- Bank of England set to hike rates earlier than expected
The Bank of England (BoE) may raise interest rates earlier than expected, the governor of the bank said Thursday. Following a unanimous vote in favor of leaving the interest rate at 0.5 percent, Mark Carney said addressing a news conference: 'It will likely be necessary to raise interest rates to a limited degree gradually but somewhat earlier and to a somewhat greater extent than what we had thought in November.''
This message was clearly important for the markets and one that was well received. The Bank has also revised the U.K.’s re-growth forecast from 1.5 percent to 1.7 percent for this year.

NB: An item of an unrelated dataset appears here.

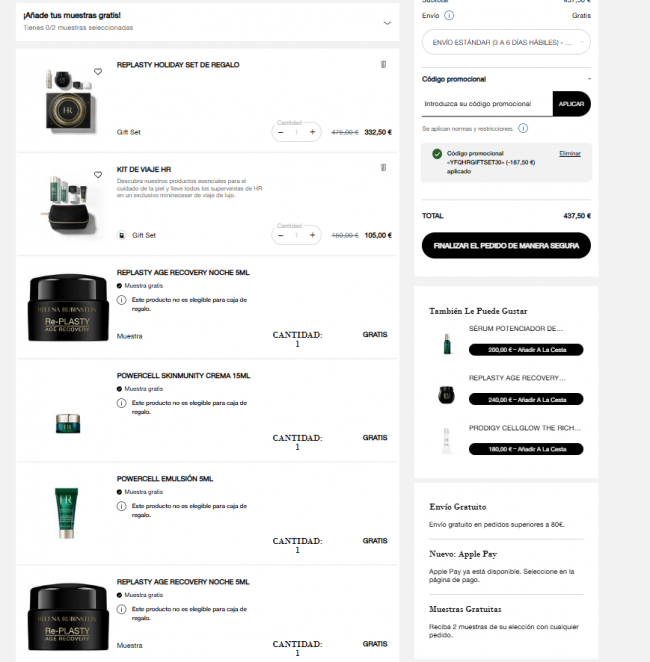Remove applied promo code via Eliminar
This screenshot has height=662, width=650.
(570, 154)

The Monetary Policy Committee minutes released earlier on Thursday said: “Were the economy to evolve broadly in line with the February Inflation Report projections, monetary policy would need to be tightened somewhat earlier and by a somewhat greater extent over the forecast period than anticipated at the time of the November Report, in order to return inflation sustainably to the target.”

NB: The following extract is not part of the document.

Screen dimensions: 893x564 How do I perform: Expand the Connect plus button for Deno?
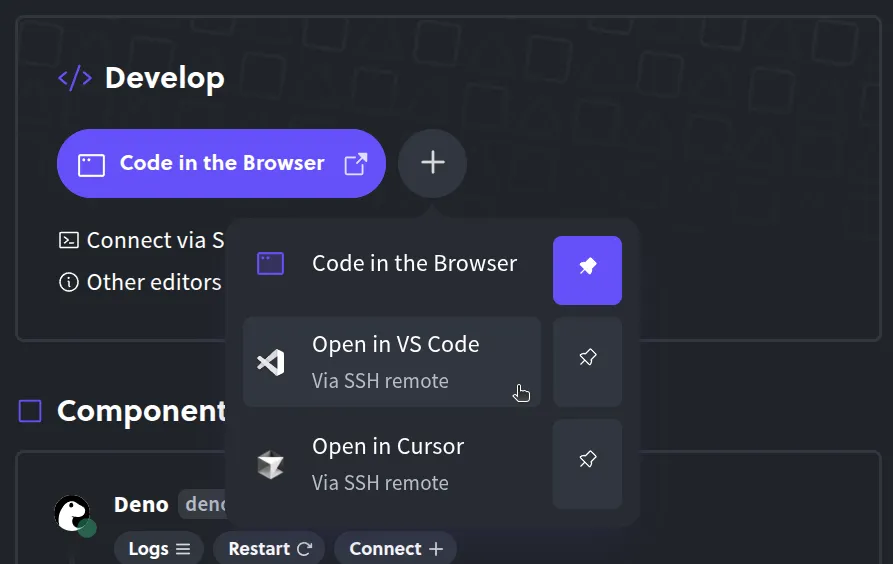pyautogui.click(x=395, y=549)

The recent volatility in U.S markets has added more uncertainty to the U.K. economic outlook as the Brexit process is already pressuring the economy. Ben Broadbent, the deputy governor of the Bank of England speaking to BBC Radio 4 last week said: “this week's steep market falls have merely taken values back to levels of a couple of months ago.”
Noting that the current situation is much different than 2007, 'Equity markets go up and down, you have a correction of this size roughly every 18 months on average, so it's not terrifically unusual,' he said.
The U.K’s trade deficit also rose to £13.6 billion, the Office for National Statistics (ONS) said, which was higher than forecast.
'The sharp deterioration in the U.K.'s net trade position in December was disappointing and means that trade is likely to have been a drag on U.K. growth in the final quarter of the year.'
Suren Thiru, head of economics at the British Chambers of Commerce (BCC) said given the situation, it will be important to see the data of the first month of this year to be able to read the general economic outlook for the first quarter.